Viele Unternehmen gehen gestärkt aus der Krise hervor: 32 der weltweit größten Unternehmen werden bis Ende 2020 wohl 109 Mrd. US$ mehr Gewinn machen als in den Vorjahren, und es wird erwartet, dass sie 88% davon an ihre Aktionäre ausschütten. Zu den Gewinnern gehören auch die Pharma-Giganten. Es wird erwartet, dass die sechs Größten von ihnen im laufenden Jahr 12 Mrd. US$ mehr verdienen werden als in den Vorjahren. Und die 25 reichsten Milliardäre schafften es, ihr Vermögen allein zwischen Mitte März und Ende Mai um 255 Mrd. US$ zu vermehren.

Auf der anderen Seite schütten gewisse Konzerne Gewinne aus, die sie jedenfalls im laufenden Jahr überhaupt nicht erzielt haben: Eine Reihe von Erdöl- und Gas-Magnaten wie z.B. Exxon Mobil haben  von Januar bis Juli Verluste in Höhe von zusammen fast 62 Mrd. US$ eingefahren – und dennoch im  selben Zeitraum zusammen 31 Mrd. US$ an ihre Aktionäre ausgeschüttet.

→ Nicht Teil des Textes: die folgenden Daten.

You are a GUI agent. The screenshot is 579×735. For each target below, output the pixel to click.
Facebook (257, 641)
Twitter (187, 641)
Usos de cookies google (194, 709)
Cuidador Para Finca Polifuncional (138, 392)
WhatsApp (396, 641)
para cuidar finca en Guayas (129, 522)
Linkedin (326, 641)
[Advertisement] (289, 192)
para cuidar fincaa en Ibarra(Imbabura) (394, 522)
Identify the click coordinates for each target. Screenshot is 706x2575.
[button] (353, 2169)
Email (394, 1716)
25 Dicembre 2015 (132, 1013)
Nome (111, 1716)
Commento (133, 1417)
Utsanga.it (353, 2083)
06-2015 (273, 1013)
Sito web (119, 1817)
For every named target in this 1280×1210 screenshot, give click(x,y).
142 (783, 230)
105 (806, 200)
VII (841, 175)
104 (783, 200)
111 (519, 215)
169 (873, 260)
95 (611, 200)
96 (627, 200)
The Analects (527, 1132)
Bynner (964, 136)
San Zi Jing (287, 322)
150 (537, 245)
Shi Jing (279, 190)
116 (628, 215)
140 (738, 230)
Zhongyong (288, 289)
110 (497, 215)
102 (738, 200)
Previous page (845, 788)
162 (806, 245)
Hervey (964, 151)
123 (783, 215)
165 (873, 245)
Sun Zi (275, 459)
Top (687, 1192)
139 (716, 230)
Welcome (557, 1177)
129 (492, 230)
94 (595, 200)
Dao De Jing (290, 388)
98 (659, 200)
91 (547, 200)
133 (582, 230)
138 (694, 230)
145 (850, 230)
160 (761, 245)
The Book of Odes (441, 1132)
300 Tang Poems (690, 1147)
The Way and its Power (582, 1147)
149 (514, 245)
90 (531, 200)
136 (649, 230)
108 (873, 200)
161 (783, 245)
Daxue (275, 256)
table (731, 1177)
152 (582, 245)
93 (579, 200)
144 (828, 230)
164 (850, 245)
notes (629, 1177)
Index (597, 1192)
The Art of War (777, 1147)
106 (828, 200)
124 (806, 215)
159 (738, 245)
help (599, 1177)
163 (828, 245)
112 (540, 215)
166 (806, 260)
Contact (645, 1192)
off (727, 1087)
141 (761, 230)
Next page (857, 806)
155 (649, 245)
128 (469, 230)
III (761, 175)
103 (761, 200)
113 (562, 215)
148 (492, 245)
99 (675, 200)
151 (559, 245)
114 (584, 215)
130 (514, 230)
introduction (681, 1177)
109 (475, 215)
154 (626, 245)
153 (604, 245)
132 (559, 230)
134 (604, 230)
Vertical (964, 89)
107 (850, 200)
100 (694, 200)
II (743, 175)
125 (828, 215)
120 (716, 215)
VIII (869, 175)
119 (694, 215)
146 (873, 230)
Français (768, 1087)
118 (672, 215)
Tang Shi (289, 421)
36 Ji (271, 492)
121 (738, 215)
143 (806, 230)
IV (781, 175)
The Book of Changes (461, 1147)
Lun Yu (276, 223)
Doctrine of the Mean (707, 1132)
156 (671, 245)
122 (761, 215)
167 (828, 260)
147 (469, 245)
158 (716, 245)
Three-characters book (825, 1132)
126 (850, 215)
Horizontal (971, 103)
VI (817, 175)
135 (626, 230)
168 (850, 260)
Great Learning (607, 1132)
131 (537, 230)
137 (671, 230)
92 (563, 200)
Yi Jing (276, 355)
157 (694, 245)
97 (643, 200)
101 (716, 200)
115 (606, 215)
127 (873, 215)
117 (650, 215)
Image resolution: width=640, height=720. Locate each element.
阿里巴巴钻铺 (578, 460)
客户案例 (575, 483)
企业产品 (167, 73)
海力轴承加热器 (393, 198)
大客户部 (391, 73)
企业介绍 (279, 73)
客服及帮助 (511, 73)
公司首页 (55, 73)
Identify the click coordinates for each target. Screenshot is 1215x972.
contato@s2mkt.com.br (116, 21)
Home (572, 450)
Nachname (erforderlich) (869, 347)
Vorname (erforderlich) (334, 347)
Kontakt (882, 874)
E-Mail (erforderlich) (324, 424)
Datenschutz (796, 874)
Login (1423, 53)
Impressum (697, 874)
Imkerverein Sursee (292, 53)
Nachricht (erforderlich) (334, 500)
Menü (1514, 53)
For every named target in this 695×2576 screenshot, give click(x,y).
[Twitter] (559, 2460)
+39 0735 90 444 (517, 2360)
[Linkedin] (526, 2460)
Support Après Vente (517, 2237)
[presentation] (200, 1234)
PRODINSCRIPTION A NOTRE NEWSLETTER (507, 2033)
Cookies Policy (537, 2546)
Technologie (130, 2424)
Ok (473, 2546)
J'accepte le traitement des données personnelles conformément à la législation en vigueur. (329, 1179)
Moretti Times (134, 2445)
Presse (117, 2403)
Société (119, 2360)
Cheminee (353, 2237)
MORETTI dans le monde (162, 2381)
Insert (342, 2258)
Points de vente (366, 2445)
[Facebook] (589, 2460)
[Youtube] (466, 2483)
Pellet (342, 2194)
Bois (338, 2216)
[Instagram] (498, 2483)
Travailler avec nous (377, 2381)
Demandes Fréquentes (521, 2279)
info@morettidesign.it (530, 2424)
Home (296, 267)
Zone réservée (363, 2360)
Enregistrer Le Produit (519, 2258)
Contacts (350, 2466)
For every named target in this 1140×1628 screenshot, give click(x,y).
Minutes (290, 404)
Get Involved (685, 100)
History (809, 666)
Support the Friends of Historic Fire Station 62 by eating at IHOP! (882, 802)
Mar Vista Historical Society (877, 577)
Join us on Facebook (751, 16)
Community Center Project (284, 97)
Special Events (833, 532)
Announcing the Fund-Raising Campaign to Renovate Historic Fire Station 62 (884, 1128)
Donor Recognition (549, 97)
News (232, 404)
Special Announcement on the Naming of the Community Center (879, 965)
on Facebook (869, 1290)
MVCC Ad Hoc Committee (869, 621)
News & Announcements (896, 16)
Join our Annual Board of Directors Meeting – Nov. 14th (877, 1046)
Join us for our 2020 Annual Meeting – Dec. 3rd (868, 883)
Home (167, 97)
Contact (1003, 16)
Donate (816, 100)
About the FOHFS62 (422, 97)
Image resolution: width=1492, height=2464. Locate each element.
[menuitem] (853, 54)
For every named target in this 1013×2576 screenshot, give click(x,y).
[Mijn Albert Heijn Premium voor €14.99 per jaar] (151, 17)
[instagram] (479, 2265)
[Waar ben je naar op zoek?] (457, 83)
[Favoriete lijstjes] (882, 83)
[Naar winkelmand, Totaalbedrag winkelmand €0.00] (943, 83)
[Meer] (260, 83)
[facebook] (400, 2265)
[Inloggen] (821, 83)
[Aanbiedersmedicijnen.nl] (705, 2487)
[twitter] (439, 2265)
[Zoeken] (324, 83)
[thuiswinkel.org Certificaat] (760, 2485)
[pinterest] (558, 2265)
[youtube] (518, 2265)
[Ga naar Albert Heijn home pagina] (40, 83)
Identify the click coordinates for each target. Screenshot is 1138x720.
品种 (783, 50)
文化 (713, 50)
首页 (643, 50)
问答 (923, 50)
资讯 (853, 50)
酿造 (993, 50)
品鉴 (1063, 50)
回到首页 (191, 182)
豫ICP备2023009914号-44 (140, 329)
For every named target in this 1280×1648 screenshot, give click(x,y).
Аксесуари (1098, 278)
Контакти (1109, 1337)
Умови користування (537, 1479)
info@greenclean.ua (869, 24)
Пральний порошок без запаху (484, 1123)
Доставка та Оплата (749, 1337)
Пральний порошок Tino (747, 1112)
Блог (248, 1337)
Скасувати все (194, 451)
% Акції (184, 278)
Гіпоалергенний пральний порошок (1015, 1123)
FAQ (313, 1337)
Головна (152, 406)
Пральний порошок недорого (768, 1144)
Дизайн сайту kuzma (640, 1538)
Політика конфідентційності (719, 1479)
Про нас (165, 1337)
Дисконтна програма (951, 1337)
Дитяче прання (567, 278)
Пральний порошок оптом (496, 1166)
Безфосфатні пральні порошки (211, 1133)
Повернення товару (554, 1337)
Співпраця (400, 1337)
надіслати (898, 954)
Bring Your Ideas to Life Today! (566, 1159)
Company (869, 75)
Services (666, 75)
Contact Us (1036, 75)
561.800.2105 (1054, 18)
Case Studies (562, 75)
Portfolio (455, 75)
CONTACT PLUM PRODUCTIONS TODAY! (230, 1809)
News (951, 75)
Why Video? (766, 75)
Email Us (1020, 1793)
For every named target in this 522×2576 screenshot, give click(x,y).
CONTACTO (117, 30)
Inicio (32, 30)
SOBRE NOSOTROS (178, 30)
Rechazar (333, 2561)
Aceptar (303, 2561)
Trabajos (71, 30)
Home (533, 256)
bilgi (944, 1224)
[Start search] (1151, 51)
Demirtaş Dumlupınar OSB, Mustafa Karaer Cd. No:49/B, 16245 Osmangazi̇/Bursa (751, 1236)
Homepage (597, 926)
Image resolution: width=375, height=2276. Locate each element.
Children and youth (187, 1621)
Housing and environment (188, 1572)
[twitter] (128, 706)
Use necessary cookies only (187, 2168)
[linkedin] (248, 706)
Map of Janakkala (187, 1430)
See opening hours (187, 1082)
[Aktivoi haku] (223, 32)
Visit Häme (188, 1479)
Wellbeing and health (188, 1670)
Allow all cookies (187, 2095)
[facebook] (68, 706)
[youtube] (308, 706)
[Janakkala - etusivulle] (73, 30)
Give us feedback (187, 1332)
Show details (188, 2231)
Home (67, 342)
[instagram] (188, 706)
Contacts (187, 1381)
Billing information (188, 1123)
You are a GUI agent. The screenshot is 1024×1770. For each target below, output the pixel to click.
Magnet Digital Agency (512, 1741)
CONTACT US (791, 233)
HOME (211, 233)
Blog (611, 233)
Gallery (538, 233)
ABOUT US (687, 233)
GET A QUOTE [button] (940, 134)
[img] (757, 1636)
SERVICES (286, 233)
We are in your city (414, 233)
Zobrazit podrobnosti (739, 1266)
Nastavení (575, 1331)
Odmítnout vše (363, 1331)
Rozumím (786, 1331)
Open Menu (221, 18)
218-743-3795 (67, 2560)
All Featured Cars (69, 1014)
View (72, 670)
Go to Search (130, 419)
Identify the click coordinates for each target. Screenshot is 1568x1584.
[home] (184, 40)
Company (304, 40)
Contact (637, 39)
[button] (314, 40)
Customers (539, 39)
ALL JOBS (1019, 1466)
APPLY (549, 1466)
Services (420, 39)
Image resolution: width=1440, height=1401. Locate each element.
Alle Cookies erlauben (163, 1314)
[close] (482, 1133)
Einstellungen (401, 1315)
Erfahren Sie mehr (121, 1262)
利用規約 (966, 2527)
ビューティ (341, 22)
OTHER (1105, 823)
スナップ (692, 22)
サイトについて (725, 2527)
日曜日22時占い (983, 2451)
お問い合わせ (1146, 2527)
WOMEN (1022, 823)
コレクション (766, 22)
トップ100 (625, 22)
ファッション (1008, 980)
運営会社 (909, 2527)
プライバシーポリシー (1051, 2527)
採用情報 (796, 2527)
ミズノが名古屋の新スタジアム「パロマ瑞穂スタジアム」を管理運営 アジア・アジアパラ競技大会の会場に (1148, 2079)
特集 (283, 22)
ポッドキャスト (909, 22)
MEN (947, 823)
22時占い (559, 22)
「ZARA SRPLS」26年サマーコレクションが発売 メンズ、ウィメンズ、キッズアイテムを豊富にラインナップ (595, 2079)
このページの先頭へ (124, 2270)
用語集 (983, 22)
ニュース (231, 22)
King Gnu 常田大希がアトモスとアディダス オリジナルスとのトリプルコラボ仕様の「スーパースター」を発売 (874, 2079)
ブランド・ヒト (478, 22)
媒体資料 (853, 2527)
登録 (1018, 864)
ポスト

An der Praxis der Gewinnausschüttung übt OXFAM massiv Kritik, da diese im Wesentlichen den Wohlabenden zugutekommt. Die Investoren verließen sich – nicht zu Unrecht – darauf, dass große Unternehmen in der Krise gerettet würden, ganz im Gegensatz zu vielen Kleinunternehmen, die am härtesten von der Krise getroffen seien.

Besondere Kritik übt OXFAM an Unternehmen, die von Rettungshilfen profitieren und gleichzeitig hohe Gewinne ausschütten. An prominenter Stelle stünden BASF und Bayer. Sie hätten 1 Mrd. bzw. 600 Mio. UK Pfund erhalten, aber 2,75 Mrd. bzw. 3,03 Mrd. € an Dividendenauszahlung beschlossen. Weltweit wurden weitere ähnliche Beispiele nachgewiesen, auch in Europa, und teilweise auch einhergehend mit Entlassungen von Arbeitnehmerinnen und Arbeitnehmern. Viele US-amerikanische Unternehmen, die hohe staatliche Unterstützungsleistungen (jeweils mehr als 4 Millionen US$) erhielten, zeichneten sich dadurch aus, dass sie im vorangegangenen Jahr keine Unternehmenssteuern gezahlt hatten.         

Immerhin blieben die Regierungen nicht völlig untätig. So haben die USA und Frankreich wenigstens temporär einem Aktienrückkauf einen Riegel vorgeschoben, wenn Unternehmen Staatskredite erhielten. Ein solcher Rückkauf ist eine beliebte Methode zur Pflege des Aktienkurses.

Der Bericht geht darüber hinaus auf weltweit bedenkliche Entwicklungen beim Arbeitsschutz ein. Unternehmen würden immer wieder ihre Beschäftigten in unverantwortlicher Weise COVID-19 bedingten Gesundheitsrisiken aussetzen. Erwähnt werden das Bergbau-Gewerbe, aber auch Lebensmittel-Einzelhändler, Call-Zentren und Bekleidungshersteller. Besonderen Gefahren seien weltweit Wander- und Saisonarbeitnehmer ausgesetzt, etwa auf dem Bau, in der Landwirtschaft und in der Fleischverarbeitung, oft zurückzuführen auf schlechte und überfüllte Wohnunterkünfte. Trotz erheblicher Gesundheitsrisiken hätten sich Unternehmen in den betroffenen Branchen erfolgreich gegen Schließungen zur Wehr gesetzt. In einzelnen Fällen hätten betroffene Unternehmen sogar Lobby-Arbeit geleistet, um Politik und Regierungen von der Notwendigkeit einer Lockerung von Sicherheitsvorschriften zu überzeugen. 

Zwar müssten die oben dargestellten „Zahlen“ gewiss in einen größeren Kontext gestellt werden, und sie mögen in Einzelfällen tendenziös sein. Dennoch legt die Nichtregierungsorganisation den Finger auf eine Wunde: die oft mangelnde Transparenz beim Einsatz öffentlicher Mittel zur Rettung großer Unternehmen in der COVID-19 Krise. Es handelt sich im Wesentlichen um Mittel, die sich die Staaten und die EU erst noch am Kapitalmarkt beschaffen müssen - gegen Zinsen.